My therapist says I should be assessed for autism. I asked him if he has maybe any other suspected diagnosis,  but he said there is nothing else that would come to his mind. I'm scared of all this and I can't manage it. I still didn't find a clinic,  nobody responds to my calls and no callback. It's all too much. It feels like a pile of heavy books put on my head and I have to carry them. I'm also stressed because even if I find a diagnostic clinic, I might be refused because of not having informant. I do have some evidence of me having problems since my early childhood,  but there is noone to confirm it for me. I'm tempted to go private- especially because I want to get a citizenship of the country I'm living in, so not having the dx in the papers would be better option. I have savings,  I can pay it. But then there is a doubt- would they really properly diagnose me as they should or would I just get the diagnosis I pay for. I was misdiagnosed previously in my life and mistreated and I wouldn't like to go through that again. 

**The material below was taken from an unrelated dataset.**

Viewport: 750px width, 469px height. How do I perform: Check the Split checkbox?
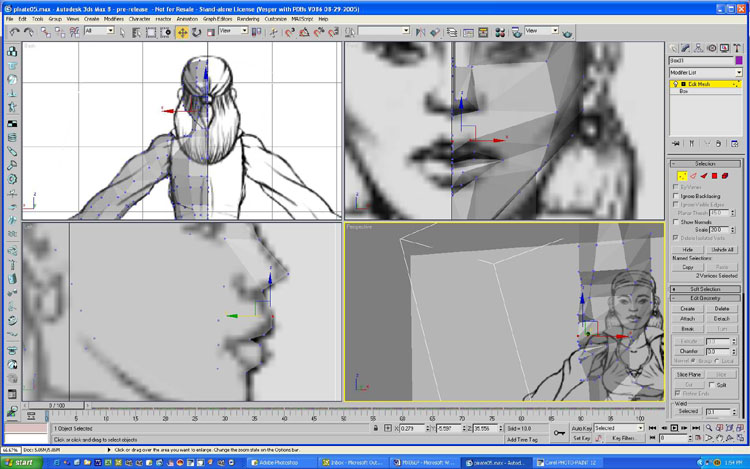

On other hand, maybe the evidence that I have and my memories would be enough for a private assessor. I have my school reports and what they show is quite a spikey profile, they state i was whiny (in summer camp) also well behaved and compliant. The biggest problem with them and all other papers that I have is that they are all in my first language. Not in German. So either I would have to pay for translations or the assessors would be fine with just seeing the originals and having it translated by Google. 

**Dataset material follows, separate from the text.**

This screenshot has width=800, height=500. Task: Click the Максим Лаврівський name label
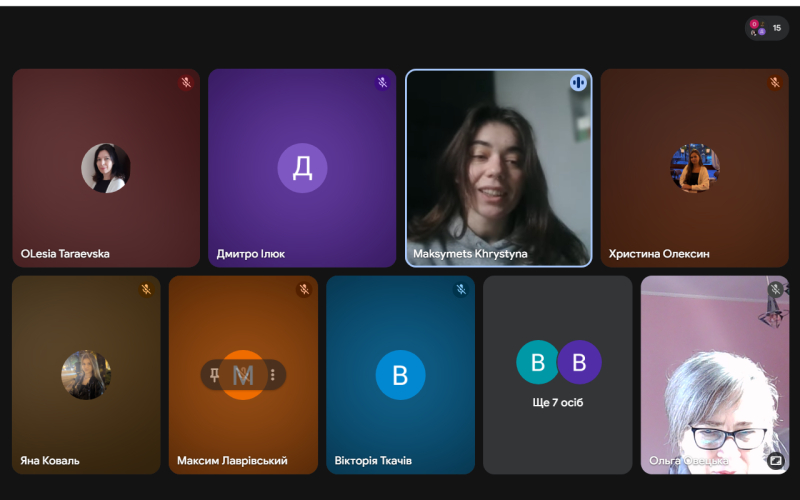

I'm relatively successful- I got married although I heard my whole childhood and youth,  that I wouldn't be good in this role. I graduated and have a job. Low wage job much below my qualifications but it's much better than not having any job. Without meds every single day is a huge stress for me, I cried at work in every company I worked for, it costs me a lot to go through the day, not to mask and appear normal. I'm often not taken seriously. 

I kinda feel like I should cry but there are no tears coming because I feel not enough to cry. I'm sorry for this quite long and probably pointless post. 

Thank you all for being here and for that I can be here part of this community. 

Parents
  • Hey. I'm glad you shared how you were feeling, I find that is sometimes the hardest thing to do. I can't give any immediate advice that's going to change things for you in the short term nor would I want to try but, know if you need anything there are so many people who are here and will have felt and or been through something similar; and can actually help and actually understand opposed to just saying they do. Sorry its so s*** for you at the moment. That's what this place is for, its never pointless.